→ Assignment
Only the lines from the one with "The width and" through the last belong in the output; print them exactly as given below.

→ Provided records

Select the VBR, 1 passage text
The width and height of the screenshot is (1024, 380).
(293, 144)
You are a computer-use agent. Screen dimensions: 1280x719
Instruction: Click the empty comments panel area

→ Response area
The width and height of the screenshot is (1024, 380).
(293, 144)
You are a computer-use agent. Screen dimensions: 1280x719
Instruction: Click the empty comments panel area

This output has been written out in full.